On the balance sheet side, NCR Corporation (NYSE:NCR) has higher levels of leverage relative to its peer group of computer hardware companies, with a debt-to-capital of 65% (versus 1% for peers), an interest coverage ratio of 8.6X (versus 59.4X for peers) and net debt / EBITDA of 3.2X (versus 0.8X for peers). However, its increasing profitability and strong free cash flow generation should enable the company to pay down its debt and improve these metrics over time. The company also has a pension plan that is underfunded by $461 million as of 2012 but this gap is expected to narrow to $250 million by 2013 and $100 million by 2014, which should be less of a drag on cash flows going forward.
Continuing its growth strategy of moving into fast-growth, high-margin, software-centric businesses, in early December 2013, NCR agreed to purchase banking software provider Digital Insight Corp. for $1.7 billion and payment processing/ fraud detection software provider Alaric Systems for $84 million. The two deals will increase the company’s annual software revenue to $1.1 billion and be slightly accretive to its 2014 EPS and $0.15 accretive to its 2015 EPS.
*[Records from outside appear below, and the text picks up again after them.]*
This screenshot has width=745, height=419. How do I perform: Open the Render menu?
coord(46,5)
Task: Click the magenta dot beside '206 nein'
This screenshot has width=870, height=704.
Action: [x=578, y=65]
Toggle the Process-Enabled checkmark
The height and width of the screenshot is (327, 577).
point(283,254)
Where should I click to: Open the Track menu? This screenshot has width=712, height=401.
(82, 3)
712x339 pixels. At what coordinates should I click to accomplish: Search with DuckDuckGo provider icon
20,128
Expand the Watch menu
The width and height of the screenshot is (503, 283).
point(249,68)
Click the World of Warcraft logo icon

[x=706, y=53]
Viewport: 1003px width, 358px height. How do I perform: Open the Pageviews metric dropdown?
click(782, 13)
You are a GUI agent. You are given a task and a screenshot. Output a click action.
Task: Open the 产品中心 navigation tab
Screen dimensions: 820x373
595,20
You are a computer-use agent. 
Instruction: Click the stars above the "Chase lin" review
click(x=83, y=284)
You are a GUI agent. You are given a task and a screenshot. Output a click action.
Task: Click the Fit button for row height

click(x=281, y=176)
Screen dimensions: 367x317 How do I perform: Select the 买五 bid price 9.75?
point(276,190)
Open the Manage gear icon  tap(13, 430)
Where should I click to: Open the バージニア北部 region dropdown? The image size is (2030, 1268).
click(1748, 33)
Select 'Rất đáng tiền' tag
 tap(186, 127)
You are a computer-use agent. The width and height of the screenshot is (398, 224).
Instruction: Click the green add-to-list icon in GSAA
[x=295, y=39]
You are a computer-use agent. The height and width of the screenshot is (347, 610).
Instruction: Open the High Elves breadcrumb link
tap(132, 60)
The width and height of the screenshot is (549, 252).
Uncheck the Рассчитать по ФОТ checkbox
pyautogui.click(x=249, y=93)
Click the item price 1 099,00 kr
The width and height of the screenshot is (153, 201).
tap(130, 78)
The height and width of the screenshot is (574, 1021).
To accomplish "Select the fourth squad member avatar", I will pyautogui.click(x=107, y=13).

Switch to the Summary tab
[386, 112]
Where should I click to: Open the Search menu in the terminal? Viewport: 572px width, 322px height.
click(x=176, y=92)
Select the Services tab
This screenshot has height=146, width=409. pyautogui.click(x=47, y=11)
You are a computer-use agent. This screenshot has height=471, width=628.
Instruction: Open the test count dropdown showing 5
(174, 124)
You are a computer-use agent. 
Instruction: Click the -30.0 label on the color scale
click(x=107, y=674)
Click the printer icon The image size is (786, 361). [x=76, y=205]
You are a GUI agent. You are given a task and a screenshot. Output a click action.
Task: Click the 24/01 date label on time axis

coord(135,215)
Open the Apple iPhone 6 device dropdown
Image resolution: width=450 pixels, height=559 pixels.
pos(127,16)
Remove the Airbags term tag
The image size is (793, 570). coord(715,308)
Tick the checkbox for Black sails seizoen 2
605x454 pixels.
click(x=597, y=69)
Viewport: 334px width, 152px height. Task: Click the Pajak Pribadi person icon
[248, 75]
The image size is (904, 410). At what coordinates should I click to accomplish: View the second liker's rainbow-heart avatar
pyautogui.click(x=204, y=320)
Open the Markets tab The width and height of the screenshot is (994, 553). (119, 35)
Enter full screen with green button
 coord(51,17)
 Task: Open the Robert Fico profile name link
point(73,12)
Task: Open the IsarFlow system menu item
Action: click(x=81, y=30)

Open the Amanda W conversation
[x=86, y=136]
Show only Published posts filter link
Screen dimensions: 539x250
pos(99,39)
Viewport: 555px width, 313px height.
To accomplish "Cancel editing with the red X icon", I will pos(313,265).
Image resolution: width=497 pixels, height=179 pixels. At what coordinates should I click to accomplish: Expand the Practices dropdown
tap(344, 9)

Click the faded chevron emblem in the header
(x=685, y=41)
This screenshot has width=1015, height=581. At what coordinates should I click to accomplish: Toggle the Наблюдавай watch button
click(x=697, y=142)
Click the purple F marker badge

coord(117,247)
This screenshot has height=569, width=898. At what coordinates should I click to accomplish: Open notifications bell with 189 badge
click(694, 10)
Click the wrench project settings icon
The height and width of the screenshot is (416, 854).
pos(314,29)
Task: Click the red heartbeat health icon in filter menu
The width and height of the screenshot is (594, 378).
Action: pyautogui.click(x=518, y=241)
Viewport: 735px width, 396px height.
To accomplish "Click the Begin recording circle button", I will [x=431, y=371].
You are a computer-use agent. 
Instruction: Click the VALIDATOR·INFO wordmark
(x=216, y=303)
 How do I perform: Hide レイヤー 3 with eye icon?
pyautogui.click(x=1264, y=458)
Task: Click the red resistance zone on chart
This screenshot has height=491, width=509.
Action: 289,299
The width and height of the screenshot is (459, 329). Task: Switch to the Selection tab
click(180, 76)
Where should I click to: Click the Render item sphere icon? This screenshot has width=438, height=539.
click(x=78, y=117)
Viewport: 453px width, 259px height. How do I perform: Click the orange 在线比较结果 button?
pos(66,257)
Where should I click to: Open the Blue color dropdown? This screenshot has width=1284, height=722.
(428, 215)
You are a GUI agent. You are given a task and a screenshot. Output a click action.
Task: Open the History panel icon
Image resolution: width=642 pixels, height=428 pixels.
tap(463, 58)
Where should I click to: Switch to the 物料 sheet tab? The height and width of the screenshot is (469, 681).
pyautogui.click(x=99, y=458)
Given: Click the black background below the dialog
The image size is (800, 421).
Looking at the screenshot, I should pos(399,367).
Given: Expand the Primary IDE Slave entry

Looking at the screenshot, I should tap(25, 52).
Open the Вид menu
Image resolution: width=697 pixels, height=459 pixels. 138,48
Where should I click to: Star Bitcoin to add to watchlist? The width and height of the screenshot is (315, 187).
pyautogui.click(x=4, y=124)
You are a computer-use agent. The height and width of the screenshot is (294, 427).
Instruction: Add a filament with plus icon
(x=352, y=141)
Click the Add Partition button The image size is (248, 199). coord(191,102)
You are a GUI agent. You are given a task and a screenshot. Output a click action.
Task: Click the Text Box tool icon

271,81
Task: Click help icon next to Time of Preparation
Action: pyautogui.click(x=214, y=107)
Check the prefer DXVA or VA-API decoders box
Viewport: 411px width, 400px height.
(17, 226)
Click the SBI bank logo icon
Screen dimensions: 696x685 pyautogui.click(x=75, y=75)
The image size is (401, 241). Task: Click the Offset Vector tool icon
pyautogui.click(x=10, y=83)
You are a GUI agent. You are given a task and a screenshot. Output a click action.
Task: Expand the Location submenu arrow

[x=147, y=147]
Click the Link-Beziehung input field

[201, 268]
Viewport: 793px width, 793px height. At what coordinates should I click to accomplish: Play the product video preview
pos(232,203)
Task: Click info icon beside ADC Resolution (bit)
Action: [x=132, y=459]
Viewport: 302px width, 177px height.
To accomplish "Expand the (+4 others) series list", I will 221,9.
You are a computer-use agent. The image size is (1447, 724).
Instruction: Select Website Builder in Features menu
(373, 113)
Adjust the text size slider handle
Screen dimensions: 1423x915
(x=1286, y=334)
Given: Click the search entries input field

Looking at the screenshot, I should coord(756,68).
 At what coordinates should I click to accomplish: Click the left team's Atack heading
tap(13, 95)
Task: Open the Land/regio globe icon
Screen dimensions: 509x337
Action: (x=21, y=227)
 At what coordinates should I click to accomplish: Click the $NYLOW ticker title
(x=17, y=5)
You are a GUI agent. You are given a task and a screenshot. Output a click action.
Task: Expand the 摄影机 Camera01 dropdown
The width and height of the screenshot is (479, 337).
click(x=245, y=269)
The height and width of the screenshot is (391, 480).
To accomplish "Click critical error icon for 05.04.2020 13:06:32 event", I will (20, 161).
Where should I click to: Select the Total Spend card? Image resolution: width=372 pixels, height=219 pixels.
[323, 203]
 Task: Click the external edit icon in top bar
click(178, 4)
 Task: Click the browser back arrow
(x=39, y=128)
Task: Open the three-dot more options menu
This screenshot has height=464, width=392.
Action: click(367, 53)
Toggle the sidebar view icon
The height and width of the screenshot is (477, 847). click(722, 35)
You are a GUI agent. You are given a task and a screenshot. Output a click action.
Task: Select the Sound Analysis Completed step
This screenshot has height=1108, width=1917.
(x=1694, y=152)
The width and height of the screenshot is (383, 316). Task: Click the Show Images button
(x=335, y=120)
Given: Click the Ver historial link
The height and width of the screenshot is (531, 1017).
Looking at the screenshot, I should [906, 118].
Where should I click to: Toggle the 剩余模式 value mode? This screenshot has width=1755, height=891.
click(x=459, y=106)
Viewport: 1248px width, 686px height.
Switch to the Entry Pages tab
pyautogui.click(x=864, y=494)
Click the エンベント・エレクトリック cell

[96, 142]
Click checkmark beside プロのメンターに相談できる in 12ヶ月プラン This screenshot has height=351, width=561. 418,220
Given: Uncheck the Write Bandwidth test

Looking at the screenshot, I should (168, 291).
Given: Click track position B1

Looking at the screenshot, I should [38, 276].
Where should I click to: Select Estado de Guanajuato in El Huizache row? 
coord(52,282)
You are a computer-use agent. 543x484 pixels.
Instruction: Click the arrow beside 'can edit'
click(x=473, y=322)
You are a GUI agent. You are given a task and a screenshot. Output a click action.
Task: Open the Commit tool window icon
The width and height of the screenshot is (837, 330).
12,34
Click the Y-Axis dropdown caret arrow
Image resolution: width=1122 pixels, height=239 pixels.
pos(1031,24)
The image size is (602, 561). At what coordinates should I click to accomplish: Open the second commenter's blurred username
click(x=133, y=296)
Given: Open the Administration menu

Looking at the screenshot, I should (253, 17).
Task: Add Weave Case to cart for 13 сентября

Following a recent price drop due to disappointing near-term forward guidance provided during its fourth quarter earnings release, the shares are attractively valued, trading a forward P/E and EV/EBITDA multiples of 11.2X (versus 13.6X for peers) and 7.8X (9.4X for peers), respectively. However, if management’s long-term guidance is still valid, an in-line P/E on 2015 EPS of $3.73 (the mid-point of guidance) implies a stock price of $51by the end of 2014, or approximately 50% upside from current levels. Given NCR’s ongoing mix shift, cost savings and accretion from recent deals, there is little reason to believe its financial targets are not attainable.